There is some evidence in the archaeological record that figurative art is more recent than geometric patterning (Pike et al., 2012). If this is correct, then figurative art may track, to some extent, increasing cognitive ability in the human species. Drawing is an ancient human capacity; 32,000 years before the children in our study sat down to draw, unknown people made surviving drawings of great skill and beauty. These images (see Bradshaw Foundation, 2011, for photographs) are among the oldest examples of a human behavior that continues in the same form today. This long history endows the drawing test with ecological validity and relevance to an extent that is unusual in psychometrics.
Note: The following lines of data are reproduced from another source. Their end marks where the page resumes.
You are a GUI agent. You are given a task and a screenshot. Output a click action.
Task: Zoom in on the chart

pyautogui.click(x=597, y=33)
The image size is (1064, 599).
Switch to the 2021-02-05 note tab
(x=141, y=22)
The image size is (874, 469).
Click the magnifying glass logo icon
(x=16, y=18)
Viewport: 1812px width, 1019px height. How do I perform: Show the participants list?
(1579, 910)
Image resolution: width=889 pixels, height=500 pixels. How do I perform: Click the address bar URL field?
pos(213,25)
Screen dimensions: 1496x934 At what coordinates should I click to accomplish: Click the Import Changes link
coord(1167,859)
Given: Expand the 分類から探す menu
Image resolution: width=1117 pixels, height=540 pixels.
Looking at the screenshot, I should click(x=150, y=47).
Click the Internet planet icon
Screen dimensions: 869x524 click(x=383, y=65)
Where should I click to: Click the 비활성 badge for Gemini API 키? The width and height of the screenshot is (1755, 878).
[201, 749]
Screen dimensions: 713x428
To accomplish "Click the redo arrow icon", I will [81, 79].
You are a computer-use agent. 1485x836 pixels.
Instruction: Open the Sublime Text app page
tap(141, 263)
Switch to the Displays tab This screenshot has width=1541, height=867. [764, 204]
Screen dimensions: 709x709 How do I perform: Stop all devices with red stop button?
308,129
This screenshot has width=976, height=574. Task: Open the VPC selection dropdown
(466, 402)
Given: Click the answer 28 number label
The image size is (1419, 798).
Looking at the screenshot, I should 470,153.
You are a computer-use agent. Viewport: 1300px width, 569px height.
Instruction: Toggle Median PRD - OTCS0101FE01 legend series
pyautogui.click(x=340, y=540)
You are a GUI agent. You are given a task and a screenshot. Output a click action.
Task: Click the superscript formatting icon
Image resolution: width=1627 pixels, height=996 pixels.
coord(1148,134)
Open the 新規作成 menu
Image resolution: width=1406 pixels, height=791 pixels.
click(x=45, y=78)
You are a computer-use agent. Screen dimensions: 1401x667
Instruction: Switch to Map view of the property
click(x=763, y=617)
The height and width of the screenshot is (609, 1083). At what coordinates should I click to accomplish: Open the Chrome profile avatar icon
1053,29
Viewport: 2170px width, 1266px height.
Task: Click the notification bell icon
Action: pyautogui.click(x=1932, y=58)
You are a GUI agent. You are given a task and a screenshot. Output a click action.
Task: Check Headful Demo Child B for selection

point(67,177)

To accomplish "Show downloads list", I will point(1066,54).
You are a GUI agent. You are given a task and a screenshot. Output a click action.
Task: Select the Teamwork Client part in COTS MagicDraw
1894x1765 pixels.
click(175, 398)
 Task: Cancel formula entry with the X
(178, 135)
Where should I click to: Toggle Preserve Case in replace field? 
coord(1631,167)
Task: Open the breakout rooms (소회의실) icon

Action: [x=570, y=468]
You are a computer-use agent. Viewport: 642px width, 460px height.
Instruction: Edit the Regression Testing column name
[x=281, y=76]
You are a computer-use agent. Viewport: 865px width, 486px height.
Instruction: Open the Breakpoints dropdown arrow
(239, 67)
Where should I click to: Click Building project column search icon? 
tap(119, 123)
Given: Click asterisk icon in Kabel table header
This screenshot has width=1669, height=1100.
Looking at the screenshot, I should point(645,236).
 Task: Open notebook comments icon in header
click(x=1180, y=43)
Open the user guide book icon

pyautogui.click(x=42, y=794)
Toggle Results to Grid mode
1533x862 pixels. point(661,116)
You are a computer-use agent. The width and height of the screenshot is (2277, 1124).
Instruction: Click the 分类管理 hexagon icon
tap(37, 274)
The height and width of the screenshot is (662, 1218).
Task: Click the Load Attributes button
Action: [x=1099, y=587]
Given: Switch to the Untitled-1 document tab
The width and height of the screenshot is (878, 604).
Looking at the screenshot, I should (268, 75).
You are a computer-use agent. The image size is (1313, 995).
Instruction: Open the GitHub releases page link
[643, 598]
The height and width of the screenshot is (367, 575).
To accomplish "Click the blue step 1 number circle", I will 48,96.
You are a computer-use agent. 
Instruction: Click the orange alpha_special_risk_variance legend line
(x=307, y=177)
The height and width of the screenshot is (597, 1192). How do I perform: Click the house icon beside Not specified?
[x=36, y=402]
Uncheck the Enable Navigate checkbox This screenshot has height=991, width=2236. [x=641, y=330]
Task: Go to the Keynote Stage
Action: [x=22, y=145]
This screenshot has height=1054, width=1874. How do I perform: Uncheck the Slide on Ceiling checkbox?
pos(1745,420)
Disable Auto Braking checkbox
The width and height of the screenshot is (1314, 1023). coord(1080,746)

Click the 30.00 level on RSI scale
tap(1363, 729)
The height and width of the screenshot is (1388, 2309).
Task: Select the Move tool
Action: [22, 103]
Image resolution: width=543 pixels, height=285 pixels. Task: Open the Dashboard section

Drawing marks called finger flutings, made by dragging fingers across wet clay or on soft cave walls, are the oldest known direct evidence of children’s behavior, aside from footprints. Archaeologists have dated these marks to the Upper Paleolithic and ascribed them to young children on the basis of detailed measurements of the groove widths (Sharpe & Van Gelder, 2006). The longevity of children’s drawing behavior indicates that drawing is a natural part of the human species-typical repertoire. Given that drawing enhances the fine-motor skills that children use in writing (Saida & Miyashita, 1979), it may have contributed to the development of pictograms, and eventually writing.
For all we know, Stone Age children were asked to draw on the walls as a settling down procedure before being given a comprehensive test battery of hunting, tracking, spear throwing and long distance communication skills.
In summary, a simple bit of drawing at age 4, scored in a simple manner, provides a small but significant prediction of intelligence at age 14. Truly, intelligence is like carbon in biology: you find it everywhere.